DIRECTIONS
a. In the awk tutorial excerpt, what does the RT special variable contain?
b. Copy the awk tutorial excerpt word for word, from "There are 2" up to and including "input paragraph wise.".

SELECTION
As mentioned before, the value passed to RS is treated as a string literal and then converted to a regexp. Here's some examples.

$ # set input record separator as one or more digit characters
$ # print records containing 'i' and 't'
$ printf 'Sample123string42with777numbers' | awk -v RS='[0-9]+' '/i/ && /t/'
string
with

$ # similar to FS, the value passed to RS is string literal
$ # which is then converted to regexp, so need \\ instead of \ here
$ printf 'load;err_msg--ant,r2..not' | awk -v RS='\\W+' '/an/'
ant

info First record will be empty if RS matches from the start of input file. However, if RS matches until the very last character of the input file, there won't be empty record as the last record. This is different from how FS behaves if it matches until the last character.

$ # first record is empty and last record is newline character
$ # change 'echo' command to 'printf' and see what changes
$ echo '123string42with777' | awk -v RS='[0-9]+' '{print NR ") [" $0 "]"}'
1) []
2) [string]
3) [with]
4) [
]

$ printf '123string42with777' | awk -v FS='[0-9]+' '{print NF}'
4
$ printf '123string42with777' | awk -v RS='[0-9]+' 'END{print NR}'
3

The RT special variable contains the text that was matched by RS. This variable gets updated for every input record.

$ # print record number and value of RT for that record
$ # last record has empty RT because it didn't end with digits
$ echo 'Sample123string42with777numbers' | awk -v RS='[0-9]+' '{print NR, RT}'
1 123
2 42
3 777
4 

Paragraph mode

As a special case, when RS is set to empty string, one or more consecutive empty lines is used as the input record separator. Consider the below sample file:

$ cat programming_quotes.txt
Debugging is twice as hard as writing the code in the first place.
Therefore, if you write the code as cleverly as possible, you are,
by definition, not smart enough to debug it by Brian W. Kernighan

Some people, when confronted with a problem, think - I know, I will
use regular expressions. Now they have two problems by Jamie Zawinski

A language that does not affect the way you think about programming,
is not worth knowing by Alan Perlis

There are 2 hard problems in computer science: cache invalidation,
naming things, and off-by-1 errors by Leon Bambrick

Here's an example of processing input paragraph wise.

$ # print all paragraphs containing 'you'
$ # note that there'll be an empty line after the last record
$ awk -v RS= -v ORS='\n\n' '/you/' programming_quotes.txt
Debugging is twice as hard as writing the code in the first place.
Therefore, if you write the code as cleverly as possible, you are,
by definition, not smart enough to debug it by Brian W. Kernighan

A language that does not affect the way you think about programming,
is not worth knowing by Alan Perlis

The empty line at the end is a common problem when dealing with custom record separators. You could either process the output to remove it or add logic to avoid the extras. Here's one workaround for the previous example.

$ # here ORS is left as default newline character
$ # uninitialized variable 's' will be empty for the first match
$ # afterwards, 's' will provide the empty line separation
$ awk -v RS= '/you/{print s $0; s="\n"}' programming_quotes.txt
Debugging is twice as hard as writing the code in the first place.

DATA EXCERPT

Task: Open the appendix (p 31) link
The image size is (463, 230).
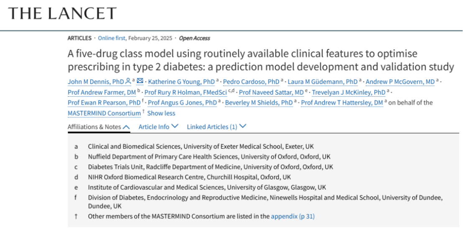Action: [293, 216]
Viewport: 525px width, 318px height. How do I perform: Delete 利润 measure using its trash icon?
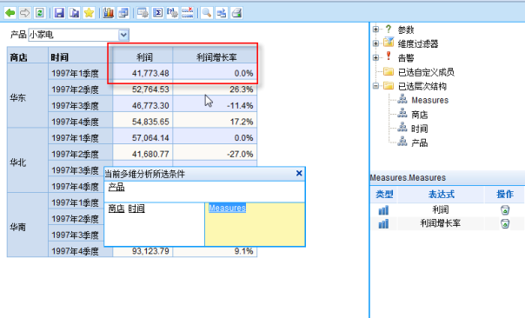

SOLUTIONS IN ORDER
a. The text that was matched by RS.

b.
There are 2 hard problems in computer science: cache invalidation,
naming things, and off-by-1 errors by Leon Bambrick

Here's an example of processing input paragraph wise.